英検3級は「中学卒業レベル」と言われますが、実際に出る文法にははっきりとした傾向があります。
ここでは、2025年度第2回の過去問をベースにしながら、3級で特によく出る文法だけに絞ってまとめました。
3級は4級よりも扱う内容が広くなりますが、実際には“全部”を覚える必要はありません。
よく出る文法が分かっていれば、効率よく得点につながる学習ができます。
英検3級の文法は“中学英語の核”が中心
4級までは基礎的な文法が多かったのに対し、3級は「中学英語の本体」ともいえる文法が多く登場します。
といっても、難しい英文ばかりが出るわけではありません。
身近な話題の文章の中で、よく使われる文法が自然な形で登場する、というイメージです。
まず押さえたいのは、3級の文法は大きく分けて次の3つのタイプが中心だということです。
・動詞まわりの文法(過去形・助動詞・不定詞など)
・文章のつながり(接続詞・比較など)
・前置詞や短い表現の組み合わせ(in / at / look for など)
これらは中学の授業だけでなく、日常的な英語でもよく使われるため、3級では特に出題されやすい範囲です。
英検3級でよく出る文法一覧
ここからは、実際の過去問をもとに「よく出る文法」をまとめています。
どの文法も複数の大問で登場するため、最初にここだけ押さえておくと学習の軸がぶれにくくなります。
助動詞(will / can / must / should / have to)
3級では助動詞が非常によく出ます。
未来を表す will、義務の must や have to、アドバイスの should など、意味の違いがスコアに直結します。
会話文でも長文でも自然に出てくるため、最優先で覚えるべき文法のひとつです。
不定詞(目的)
to+動詞で「〜するために」という意味になる不定詞は、3級の長文の中でよく登場します。
問題として問われることもありますが、長文の内容を理解する上で必要になる場面が多い文法です。
前置詞(in / on / at / by / during など)
前置詞は3級でも頻出です。
場所・時間・手段などを表す基本的な前置詞が多く、文法問題だけでなく会話文や長文でもよく出てきます。

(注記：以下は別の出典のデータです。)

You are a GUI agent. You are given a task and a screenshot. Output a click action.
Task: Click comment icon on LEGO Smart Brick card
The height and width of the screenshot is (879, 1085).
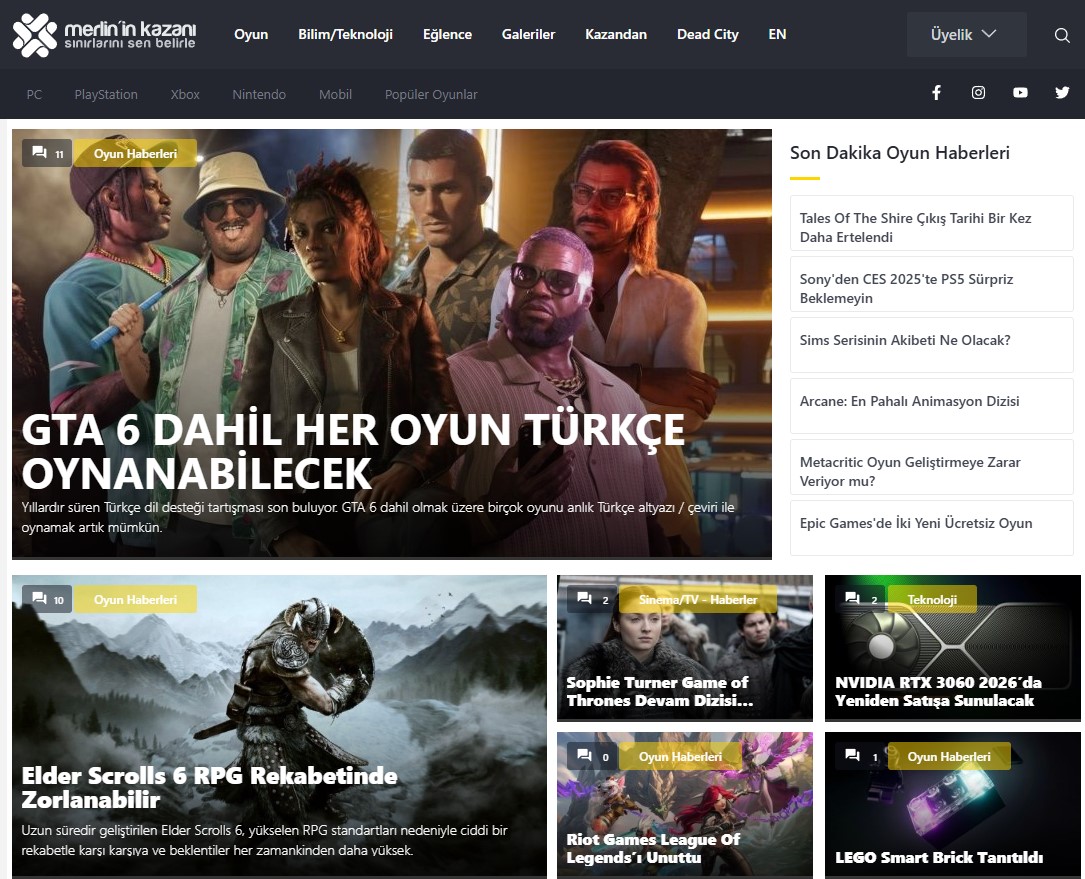(x=853, y=756)
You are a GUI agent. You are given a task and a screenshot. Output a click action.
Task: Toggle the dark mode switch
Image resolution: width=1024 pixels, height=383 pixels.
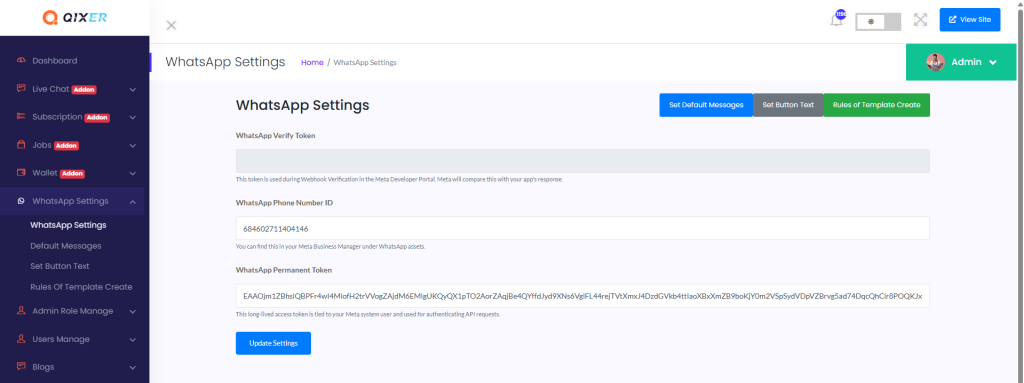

形としては短いですが、意味を間違えると全体の理解に影響するため、意識して押さえておきたいポイントです。
比較級・最上級
3級になると比較級がよく登場します。
文章の流れの中で「どちらの方が〜か」「一番〜なのは〜」という説明が入るため、長文で理解する力が必要です。
過去形
4級でも頻出でしたが、3級ではさらに登場回数が増えます。
物語文・説明文ともに時系列がよく変わるため、過去の出来事を表す文が自然にたくさん出てきます。
be動詞・一般動詞のどちらも出題されます。
動詞+前置詞(look for / look after など)
3級では「セットで覚えるタイプの表現」がよく登場します。
単語単体ではなく、動詞と前置詞の組み合わせで意味が変わるタイプのものです。
会話文や長文で自然な形で出てくるため、丸ごと覚えておくと理解が早くなります。
出題されにくい文法(優先度低)
3級は中学英語の範囲全体が対象ですが、「ほとんど出題されない文法」もあります。
時間効率を考えると、ここは最初から深く勉強する必要はありません。
現在完了
3級でも出ることはありますが、頻度は高くありません。
長文に軽く登場する程度の扱いなので、最初は無理に覚え込む必要はありません。
受動態
こちらも頻度は低め。
長文の文章の中にさらっと出ることがありますが、問題として問われることは多くありません。
文法を効率よく覚えるコツ
3級は範囲が広いため、文法を最初から全部覚えるのは逆に非効率です。
最初は必要な文法だけ絞っていく方が、子どもでも取り組みやすく、点にもつながりやすいです。
例文でイメージごと覚える
文法を単体で覚えるより、簡単な文章の中で意味をセットで理解する方が記憶が定着しやすくなります。
「使い方のイメージ」で覚える意識を持つのが効果的です。
品詞や文型を“ざっくり”つかむだけで十分
英検3級に出る文法は、難しい理屈まで深く理解しなくて大丈夫です。
主語・動詞・目的語の関係や、どの文法がどういう役割かがざっくり分かれば得点につながります。
文法書を最初からやらない方が効率的
3級は“試験に出る文法”がはっきりしているため、文法書を最初から順番にやっていくより、
「頻出文法だけを優先して、すぐに問題演習に入る」方が合格に直結します。
まとめ:必要な文法だけ絞れば合格できる
英検3級は範囲こそ広いものの、出る文法には明確な傾向があります。
助動詞・不定詞・前置詞・比較・過去形あたりを優先して押さえておけば、筆記・リスニング・長文の理解がぐっと楽になります。
最初に必要な範囲を絞って学習することで、ムダなく効率よく合格を狙えるのが3級の特徴です。
全体像をつかんだうえで、過去問や演習問題に取り組んでいくと、得点が安定しやすくなります。